I am currently looking for some new methods that could help in the analysis of populations or individuals. Inspired by this thread in particular:
https://genarchivist.com/showthread.php?tid=110 . I tried to carry out clustering with the help of plink of some samples of Ukrainians that I had in plink format, and compared with the results on G25. At the moment, it is still difficult for me to interpret the results and find patterns. During clustering, samples that were previously considered outliers (EG600048 and EG600093) were filtered out, which is good. Also, samples EG600037 and EG600038 were very close, next to each other, they come from the same village (they are very far from each other by G25 distances). Further, I have not yet found any patterns of division into clusters. Tried the function
IBS similarity matrix https://zzz.bwh.harvard.edu/plink/strat.shtml#matrix , looked at the distances between populations, but those populations that are closest to each other on the distance matrix may not be located on the same branch during clustering.
By the way, do you know the method, how can I directly compare two samples to each other? Maybe this IBS similarity matrix is just for that? I mean some analogue of distances for calculators, only directly comparing the genotype. For example, the difference between alleles between two individuals.

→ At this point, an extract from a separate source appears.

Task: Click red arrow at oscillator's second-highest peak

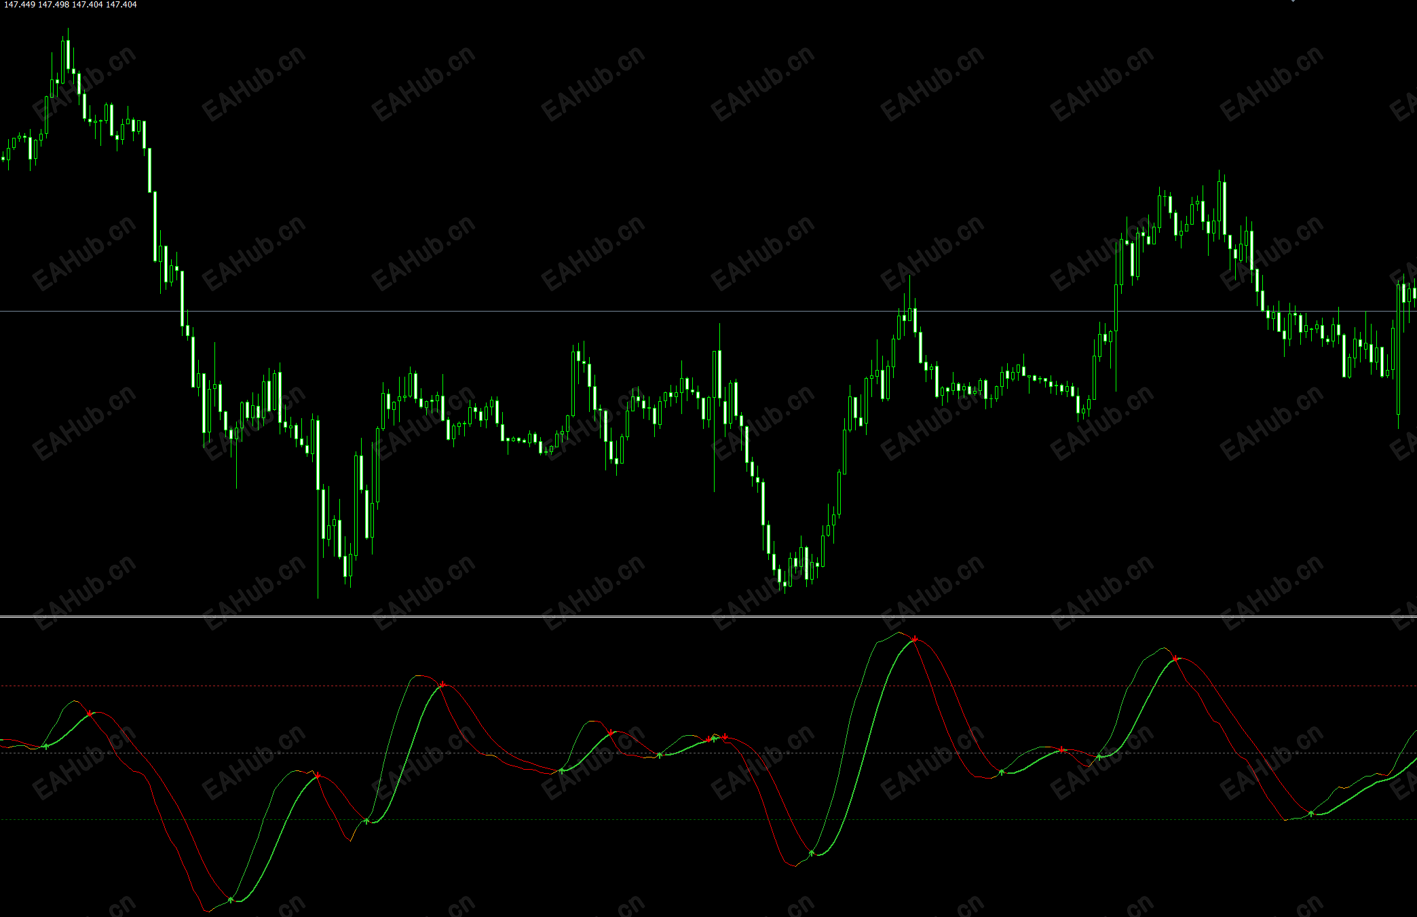Action: [1175, 658]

I tried
f2 and
fst in admixtools 2, but firstly, these functions are non-linear, secondly, their results vary greatly depending on the number of samples that are compared at the same time, and I'm not sure that I'm doing everything correctly, so they gave some faint results only for long distances, that is, if you compare, for example, modern samples with some ancient hunters.
Are there any analogues of f2 statistics in the same PLINK? For example, I have the distance from a sample to other samples on the G25 calculator, and I would like to see how correct these distances are, that is, to directly compare the genotypes of these samples, for example, by allele frequency. How can this be done? Is this IBS similarity matrix suitable for this?